* [Work to complete]: Beneath this task are the entries; from the line with "872x742 pixels. Task: View" through the last one, transcribe every line exactly and nothing else, skipping pictures.

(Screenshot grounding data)
◆ ◆ ◆ ◆ ◆

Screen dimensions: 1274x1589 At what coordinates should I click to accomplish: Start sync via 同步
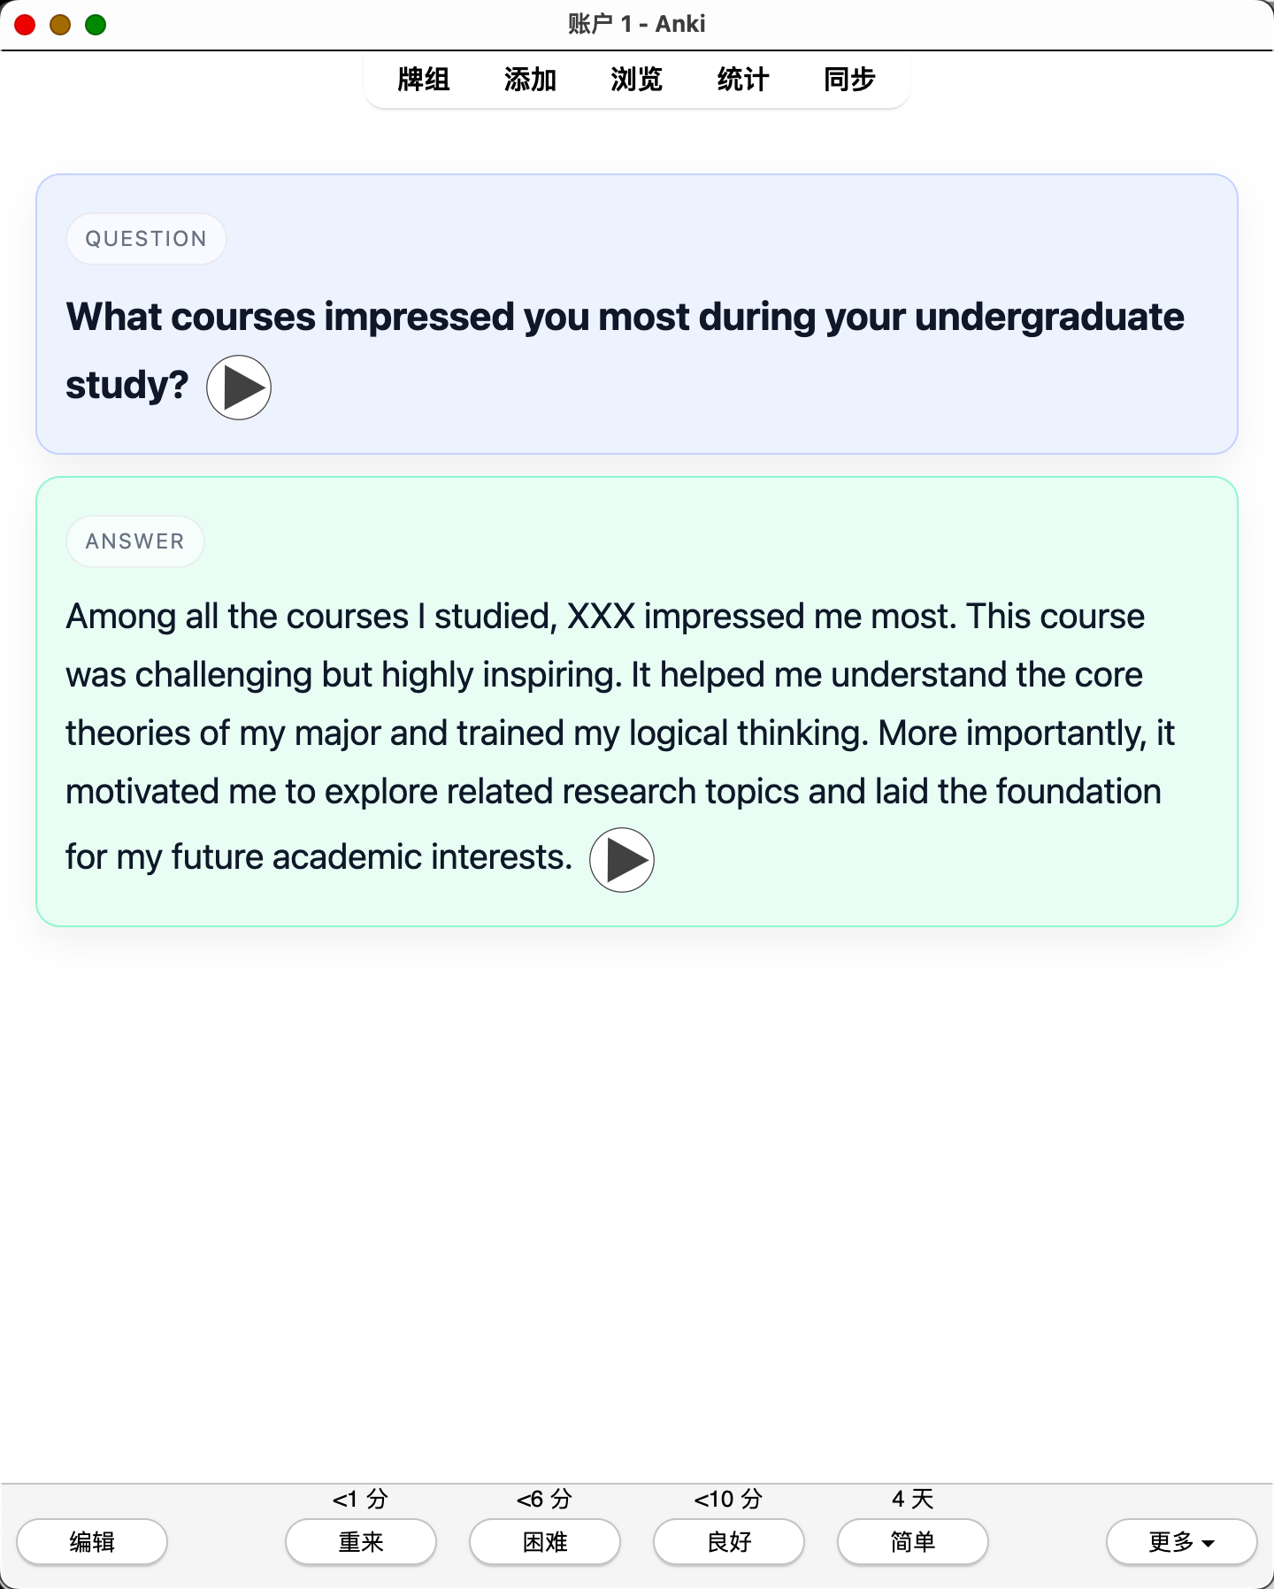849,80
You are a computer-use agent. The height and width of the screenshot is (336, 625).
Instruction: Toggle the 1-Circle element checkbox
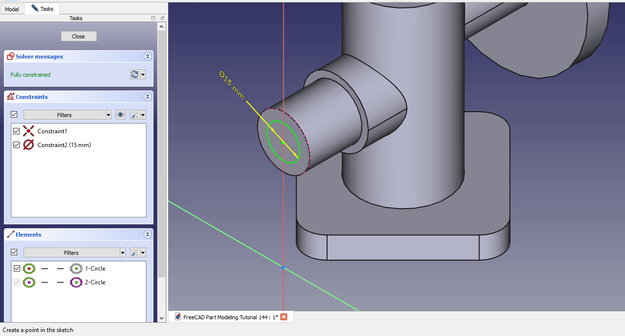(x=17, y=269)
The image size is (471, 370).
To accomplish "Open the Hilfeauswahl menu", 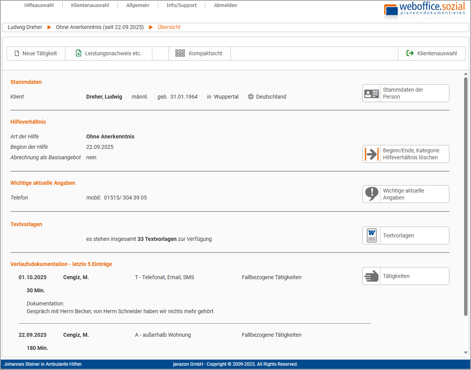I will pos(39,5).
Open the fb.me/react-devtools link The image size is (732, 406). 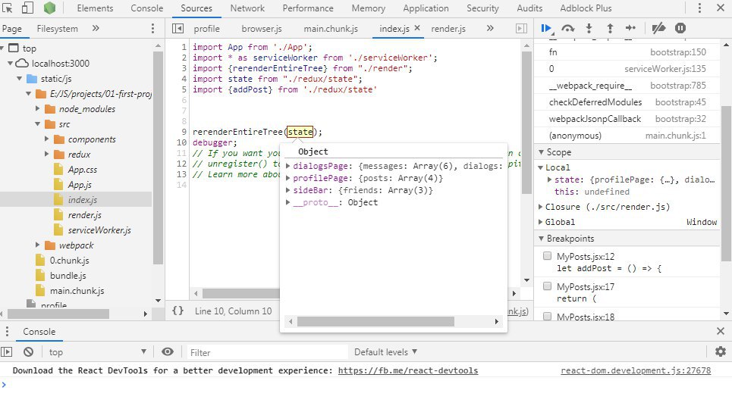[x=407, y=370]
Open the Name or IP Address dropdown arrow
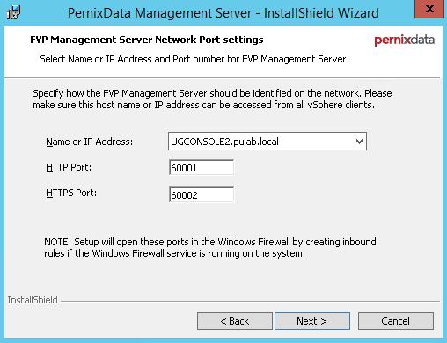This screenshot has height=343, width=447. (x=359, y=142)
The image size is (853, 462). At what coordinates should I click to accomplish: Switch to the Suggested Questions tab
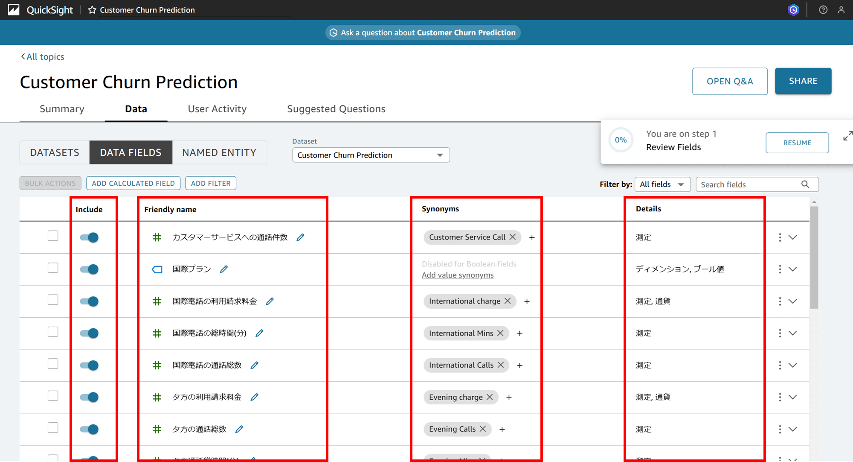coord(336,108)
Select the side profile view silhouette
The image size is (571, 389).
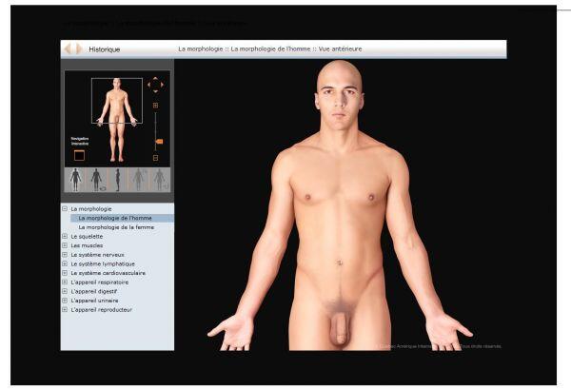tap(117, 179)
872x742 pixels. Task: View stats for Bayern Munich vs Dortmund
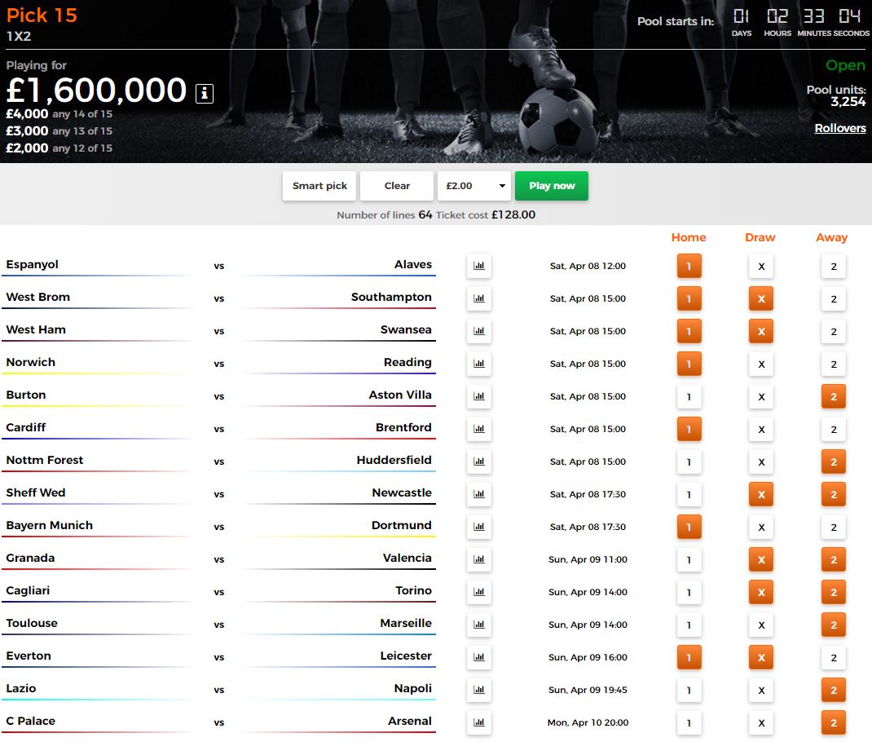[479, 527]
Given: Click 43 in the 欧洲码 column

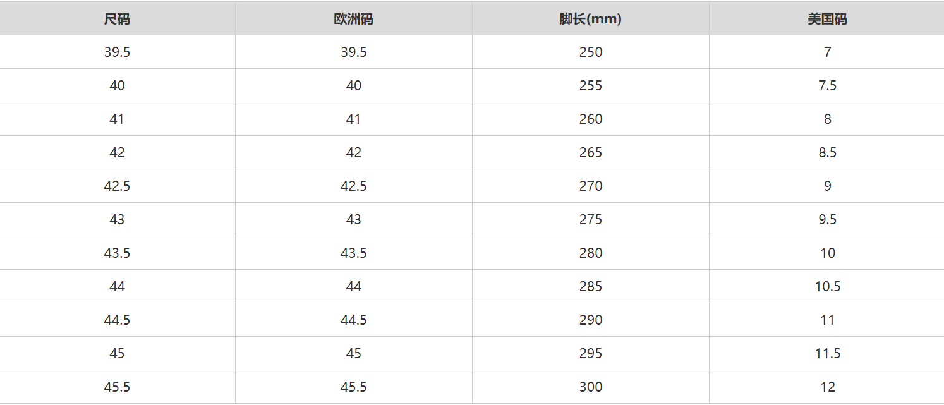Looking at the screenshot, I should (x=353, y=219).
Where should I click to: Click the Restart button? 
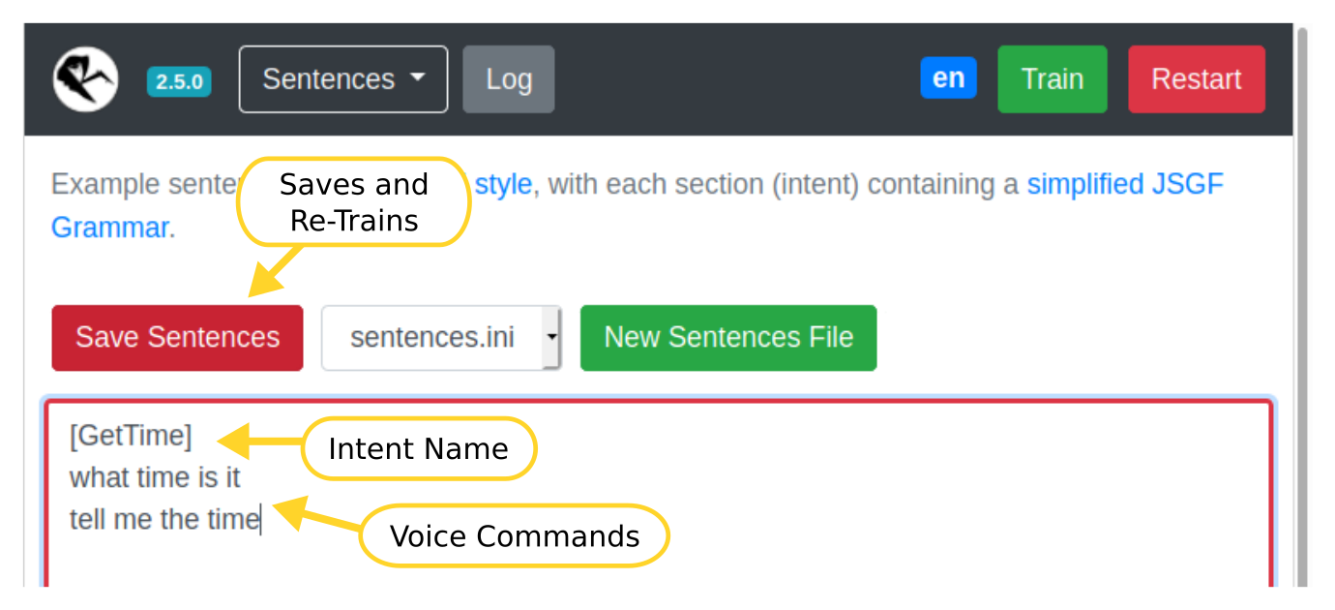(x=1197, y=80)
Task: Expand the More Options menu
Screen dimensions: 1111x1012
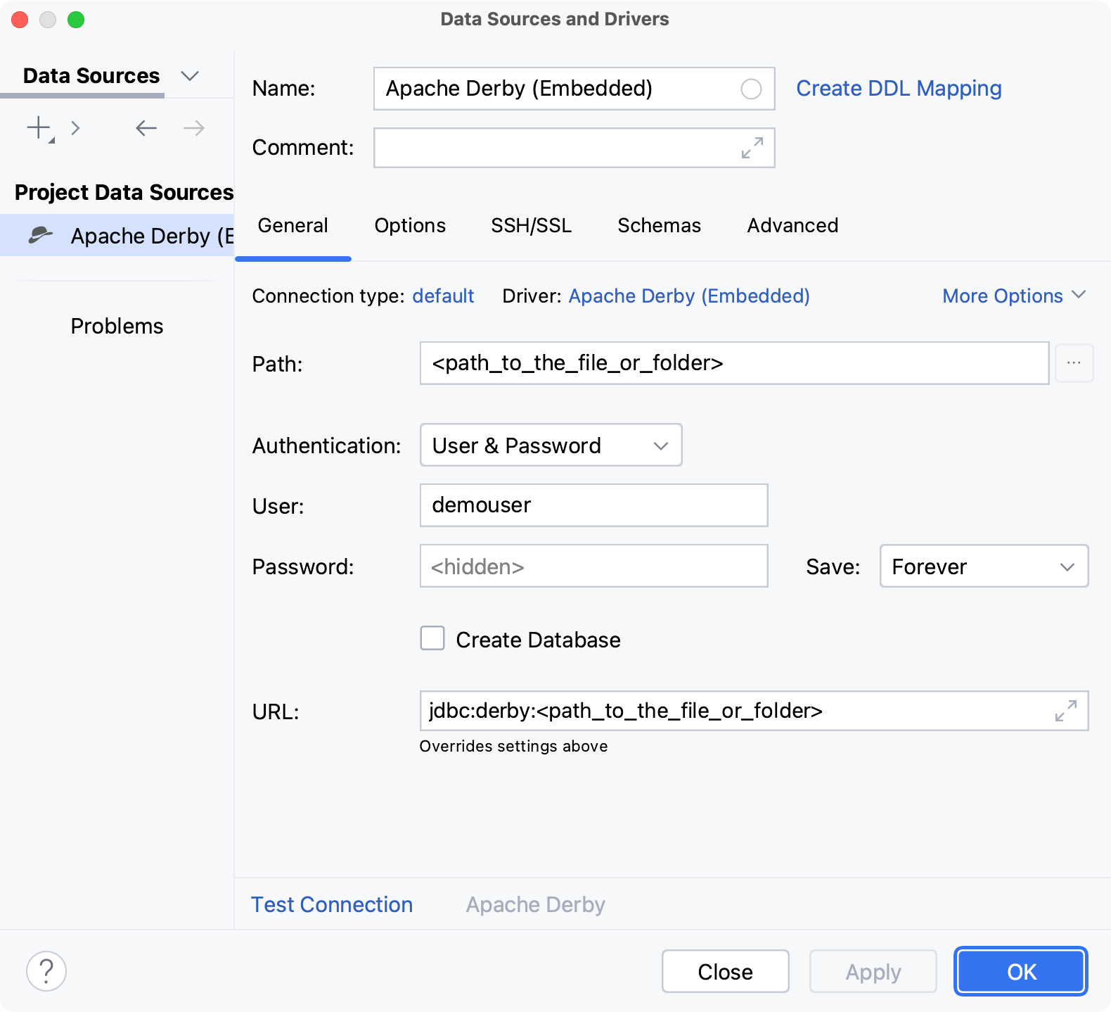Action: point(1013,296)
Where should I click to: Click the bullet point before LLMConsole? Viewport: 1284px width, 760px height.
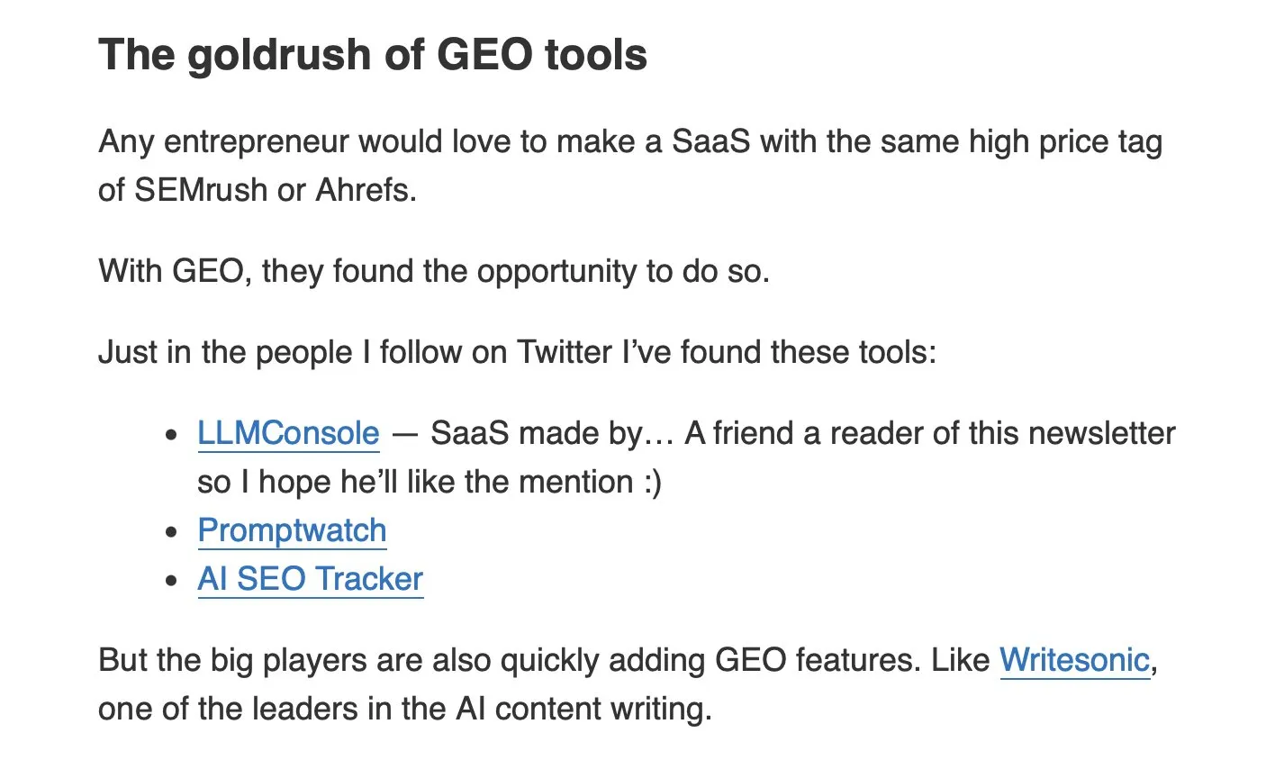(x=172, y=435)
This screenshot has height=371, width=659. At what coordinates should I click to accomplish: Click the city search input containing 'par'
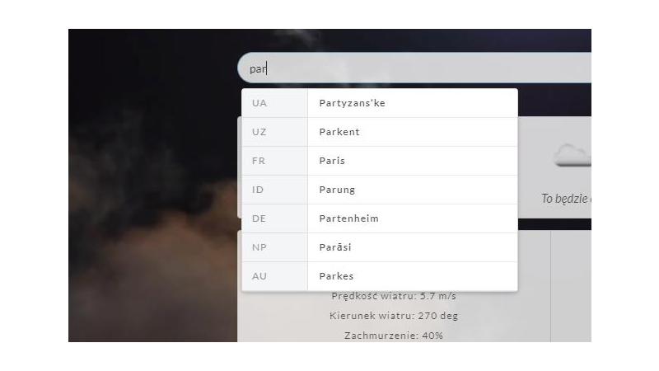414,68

◆ ◆ ◆ ◆ ◆

* [Task result]:
872x742 pixels. Task: View stats for Bayern Munich vs Dortmund
[479, 527]
Given: Click 43 in the 欧洲码 column

Looking at the screenshot, I should (x=353, y=219).
Where should I click to: Click the Restart button? 
(x=1197, y=80)
Task: Expand the More Options menu
Screen dimensions: 1111x1012
Action: point(1013,296)
Where should I click to: Click the bullet point before LLMConsole? Viewport: 1284px width, 760px height.
(x=172, y=435)
This screenshot has height=371, width=659. At what coordinates should I click to accomplish: Click the city search input containing 'par'
414,68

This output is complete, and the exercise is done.